Estou aqui, um pouco em meio ao caos que eu mesma criei em meu ateliê-escritório. Tem mais ou menos uns duzentos livros espalhados, potes de tintas pra lá e pra cá e uns tanto mais objetos.

Tenho uma mania maluca de organizar a casa externa para daí começar a me arranjar por dentro. É tempo de procura por trabalho, de mudança radical na vida levada nos últimos anos. Tudo isso requer energia, organização e mesmo que eu esteja totalmente sem tempo quando vejo já estou com todas as prateleiras no chão tentando organizar as coisas...

Ao som de Pavarotti bem alto, enquanto a criançada brinca comigo por aqui ao mesmo tempo agora, eu percebi isso: o quanto tantas coisas em mim, na gente, não mudam nunca!

Lembro de ter uns doze, treze anos de idade e fazer a mesma coisa na casa de minha mãe. Escondida e em silêncio eu organizava meu quartinho, meus poucos livros, minha cama, ouvindo música clássica na rádio FM da época. Quando terminava eu me sentia tão feliz, mas tãão imensamente em paz naquela limpeza e organização feita por mim mesma que podia passar horas depois estudando para as provas da escola.

Então me dei conta disso e também percebi novamente como as memórias nos são importantes. Apesar de ter despertado meio sozinha um gostinho pela música clássica em meio a um ambiente muito simples e sem estudo no interior de São Paulo o conhecimento mesmo veio só quando conheci Ludmila e Dona Carmem. Minha amiga do curso de filosofia, sua mãe e seu pai eram amantes de ópera. Um piano, inúmeras partituras e discos de vinil naquela casa grande em Barão Geraldo foram parte de minha vida por uns quatro anos.

Vivi com eles um pouco do que eram e não só carrego comigo os nomes das peças, quem são os compositores e os intérpretes, mas sobretudo ficou em mim o prazer que ouvir aquelas músicas com elas me proporcionavam.

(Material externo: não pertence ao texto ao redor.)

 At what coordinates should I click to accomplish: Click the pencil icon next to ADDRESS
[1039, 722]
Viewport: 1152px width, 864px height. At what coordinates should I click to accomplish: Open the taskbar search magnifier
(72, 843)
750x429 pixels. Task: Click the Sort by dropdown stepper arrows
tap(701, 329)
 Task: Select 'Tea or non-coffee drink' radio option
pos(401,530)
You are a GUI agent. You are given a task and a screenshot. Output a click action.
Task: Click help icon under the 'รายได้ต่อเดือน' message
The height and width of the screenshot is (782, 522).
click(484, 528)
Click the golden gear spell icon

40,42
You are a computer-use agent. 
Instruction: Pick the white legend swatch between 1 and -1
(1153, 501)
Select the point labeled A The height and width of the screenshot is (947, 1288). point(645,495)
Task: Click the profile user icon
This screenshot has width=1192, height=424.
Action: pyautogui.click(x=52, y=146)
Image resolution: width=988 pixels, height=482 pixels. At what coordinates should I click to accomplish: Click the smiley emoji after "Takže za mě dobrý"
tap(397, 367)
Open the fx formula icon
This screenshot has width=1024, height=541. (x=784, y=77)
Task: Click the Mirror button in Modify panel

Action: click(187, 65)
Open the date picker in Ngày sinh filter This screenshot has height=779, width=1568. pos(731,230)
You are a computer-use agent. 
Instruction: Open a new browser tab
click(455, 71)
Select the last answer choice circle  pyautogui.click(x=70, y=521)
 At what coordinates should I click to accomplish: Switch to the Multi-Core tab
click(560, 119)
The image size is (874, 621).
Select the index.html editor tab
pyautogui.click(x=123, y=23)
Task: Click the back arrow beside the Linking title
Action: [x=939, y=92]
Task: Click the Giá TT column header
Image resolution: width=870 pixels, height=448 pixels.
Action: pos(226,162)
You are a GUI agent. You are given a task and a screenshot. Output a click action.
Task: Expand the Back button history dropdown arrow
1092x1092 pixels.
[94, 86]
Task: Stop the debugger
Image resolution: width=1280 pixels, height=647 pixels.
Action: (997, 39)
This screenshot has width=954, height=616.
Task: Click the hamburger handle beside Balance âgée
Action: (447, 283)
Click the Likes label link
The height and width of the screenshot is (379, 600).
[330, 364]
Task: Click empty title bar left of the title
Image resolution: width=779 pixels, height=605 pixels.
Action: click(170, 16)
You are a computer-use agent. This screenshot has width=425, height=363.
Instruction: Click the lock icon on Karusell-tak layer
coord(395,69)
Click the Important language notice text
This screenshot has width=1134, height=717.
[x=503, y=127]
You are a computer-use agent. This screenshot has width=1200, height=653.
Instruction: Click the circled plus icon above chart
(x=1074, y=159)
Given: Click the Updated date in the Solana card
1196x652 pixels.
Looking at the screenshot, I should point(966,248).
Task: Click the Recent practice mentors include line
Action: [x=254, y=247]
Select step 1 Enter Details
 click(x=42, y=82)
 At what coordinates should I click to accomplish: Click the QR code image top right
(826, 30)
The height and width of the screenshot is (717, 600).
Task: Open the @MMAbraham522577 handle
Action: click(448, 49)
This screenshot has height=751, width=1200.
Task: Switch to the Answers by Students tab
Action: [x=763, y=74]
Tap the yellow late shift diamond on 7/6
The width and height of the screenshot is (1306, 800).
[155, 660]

Ficou aquela sensação de que eu crescia, de que minha vida ali era passageira e aqueles momentos iriam embora como muitos outros... A de que o passado, o tempo "perdido" nos pertence de certa maneira.

Dona Carmem quem vivia cantarolando pela casa com seu vozerão se foi ano passado, na semana do Natal, mas ainda assim tudo agora pouco, enquanto eu ouvia Don Giovani, uma ópera que vi com Ludmila e também com Renato e um amigo Klaus, me levou de volta aos meados de 1990. É possível me transportar, sentir de novo a felicidade daqueles momentos, sentir o cheiro da casa da Lud e da comida da sua mãe... É como se a voz de Luciano Pavarotti pudesse enlaçar minhas mãos com as delas de novo....

Certas memórias, eu já sabia e fico bem contente em constatar, nem as manchas do tempo conseguem apagar.

Comentários

Beth/Lilás disse…
Ah, amiga, eu também tenho grandes memórias do meu passado e das pessoas que o povoaram, como a mãe portuguesa de minha amiga Lurdinha que eu amava de coração, ela me ensinou tantas belas coisas, simples, lá de sua aldeia em Portugal e músicas que cantarolava ou versinhos que eram muito comuns dos portugueses falarem quando aqui chegaram ao Brasil.
Essas pessoas ficam para sempre em nossos corações e mentes, são elas que fizeram o estofo de cada um de nós.
E eu amo ouvir música clássica também, inclusive à noite quando estou escrevendo.